Hack4Health held its third annual hack-a-thon at UW’s AHS building.

“[It’s an] to provide an opportunity for students to come together and to think about the challenges of people living with MS and dementia,” said Lisa Loiselle. Loiselle is the associate director of the Murray Alzheimer Research and Education Program (MAREP). She’s also the co-chair of Hack4Health 3.0.

The event, which took place Nov. 10-12 at the AHS building, was free to participate in for AHS students, and $15-$20 for non-AHS students.

MS is an autoimmune disease that focuses on the central nervous system. It attacks the myelin, the protective covering of nerves, causing inflammation.

According to the MS Society of Canada, an estimated 1-in-340 Canadians are living with the disease, the highest rate in the world. 

Hack4Health has boasted accomplishments including, “the formation of a number of companies,” according to Loiselle.

In the Hack-a-thon’s first year there was a team called Curiato, who created the idea for a mattress called Cloud9.

“[Curiato] are about to enter their clinical trial phase of a mattress that senses body temperature and pressure points to relieve or prevent bedsores from happening, Loiselle said.

“They have a partnership in Toronto with a hospital. Their clinical trials start in 2018 with 25 units.”

More accomplishments came from the year prior’s competitors, Loiselle added, “[a team called] Rose created a web-based platform for young women diagnosed with MS to help them exercise and be active which helps prevent chronic fatigue.”

According to Loiselle, there is also a third team who is accomplishing big things.

“Bio Terra created a pitch for wear-able technology that records biological statistics with a web-interface,” Loiselle said. “That information, heart rate, skin temperature … etc. can be sent to a physician.”
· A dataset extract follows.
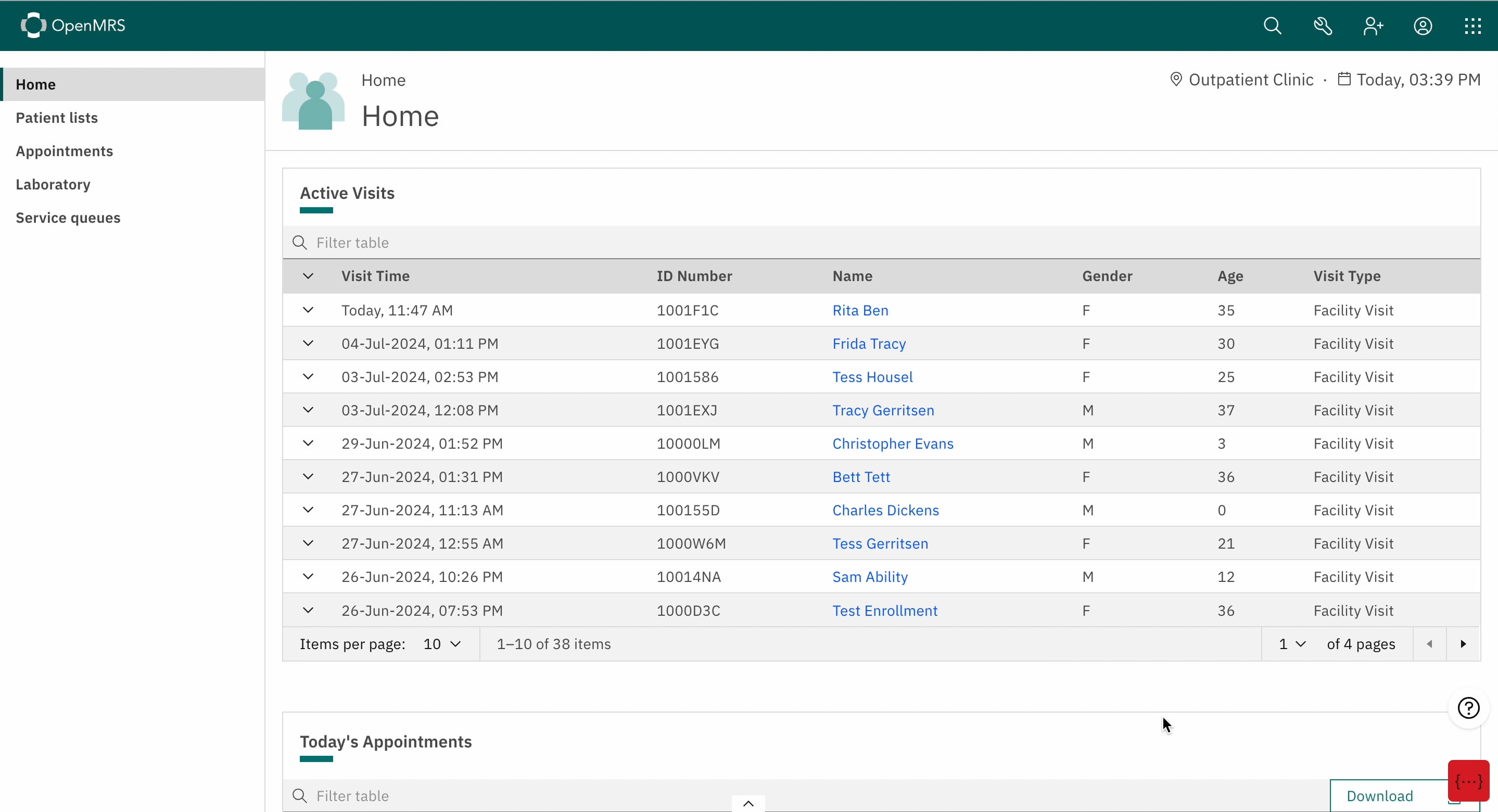1498x812 pixels.
Task: Expand the Christopher Evans visit row
Action: (x=308, y=443)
This year  Hack4Health has become more about applied health sciences. Loiselle said, “we began [Hack4Health] to provide opportunities to our AHS students, to get involved in the entrepreneurial spirit.”

Loiselle also mentioned having speakers coming in to talk about their life experiences living with MS and dementia.

“[They can] connect with the people who have [these diseases], to talk to people with the lived experience,” Loiselle said. “Competitors can ask questions to solve problems together.”

Engineering student Mark Ting, said, “I’ve been participating since [Hack4Health] 1.0, it’s really great because there are mentors here who guide us on what they need solved … it gives real direction to solving real problems.”

His project, as he put it, “is to simplify the android interface that would benefit someone with MS or dementia.”

Another student, Monica Bustos, had a similar idea to Ting’s. Her group, The Care Network proposed a social network for people with dementia to reduce social isolation.

The consensus for the teams was to help eliminate barriers surrounding these diseases to help people live life to the fullest.

The event wrapped up on Nov. 12, in the evening after all the teams had completed one final pitch where $40,000 in prizes could be won.

The Chris Notar Memorial Award (sponsored by the Notar family) was won by FreeWheel. Prizes include a 1-term stay at St. Paul’s Greenhouse and an opportunity to apply for $40,000 in research funding from AGE WELL, 2 free tickets to the 2018 AGE WELL Conference in Vancouver, and a mentorship session from Tania Del Matto, Director of St. Paul’s GreenHouse.

 The other team that won a significant prize was Care Network. They received a full term’s tuition compliments of St.Paul’s GreenHouse.

The final prize-winning idea was by Pilot who were awarded a mentorship session from Tania Del Matto, director of St. Paul’s GreenHouse.